# Planted Tanks > Plant Talk > Cryptocoryne Club >  Emerged Cryptocoryne

## keithtang

Trying my hands on a few to start of. Hope my set up is ok for them.

----------


## illumbomb

What species are you growing and is the upper substrate layer some kind of potting soil mix?

----------


## keithtang

Top layer are a mixture of sudo sand, lapis sand, ADA soil and Katapang leafs.
Growing Pontederiifolia, Wendtii , Cordata and 2 more I am not sure what type.

----------


## illumbomb

Do keep us posted on the results. Thanks.

----------


## keithtang

After 11 days. The leafs melted. But new one is out. Some about almost an inch height. Will update with some photo soon.

----------


## TS168

sharing how i grow my crypt in emmerse environment.
Have this plant in this enclosure for 1year and today i open up to redo it. Found it healthy even thou there alot of powder fungi mold inside.

----------


## keithtang

Wow thanks for sharing.After 1 year then you open up. But for emerged will it grow alot. As in plantlet?

----------


## TS168

for my other container i have 4-6 plantlets.  :Smile:

----------


## keithtang

Thanks. Will update my cryptocoryne will photo soon.

## Set tasks
A – Decide whether each statement agrees with the emerged Cryptocoryne thread, and answer yes or no, quoting the deciding words. (i) The top substrate layer keithtang uses includes ADA soil. (ii) When TS168 opened the enclosure after a year, the plant was dead. (iii) After 11 days, the leaves on keithtang's plants had melted.
B – In the emerged Cryptocoryne thread, how many plantlets does TS168 report having in the other container?
C – Carry on the emerged Cryptocoryne thread with one or more new posts following its last one.

## Data segment
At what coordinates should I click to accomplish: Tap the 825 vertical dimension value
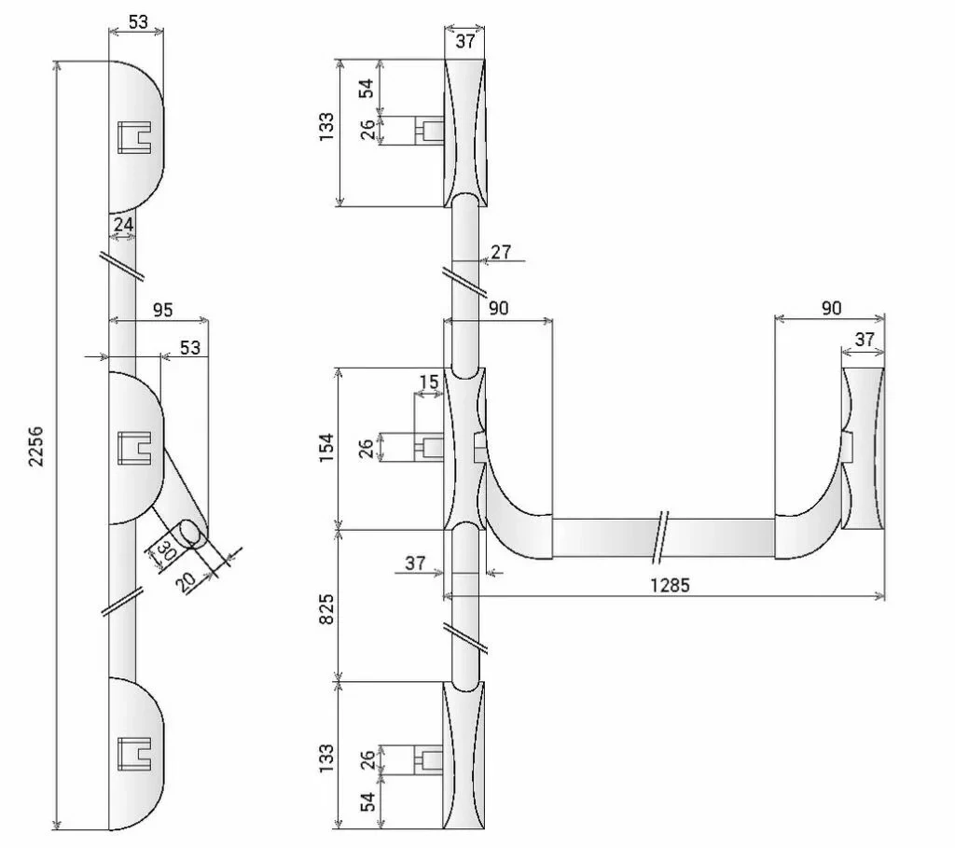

## Written answers
A –
(i) Yes: "Top layer are a mixture of sudo sand, lapis sand, ADA soil and Katapang leafs."
(ii) No: "Found it healthy even thou there alot of powder fungi mold inside."
(iii) Yes: "After 11 days. The leafs melted."

B – 4-6 plantlets.

C –
----------


## yashimoto

any update on the project you doing??

----------


## keithtang

Will update soon...leafs melted now all growing back...still very new leafs...

----------


## keithtang

Here are the cryptocoryne. 
uploadfromtaptalk1395843322251.jpg

----------


## keithtang

thinking of shifting them to an enclosed box for better moisture. what's members advise and things to look into? I find that they grow pretty slow and some just grow melt then grow and melt again. Headache about this.

----------


## keithtang

Just redo my emersed tank with cover.uploadfromtaptalk1410014538458.jpg

----------


## tureblue82

do they flower in emersed state?.... very nice,keep it up! :Grin:

----------


## keithtang

Just started not long. Haven't sees any still. Waiting.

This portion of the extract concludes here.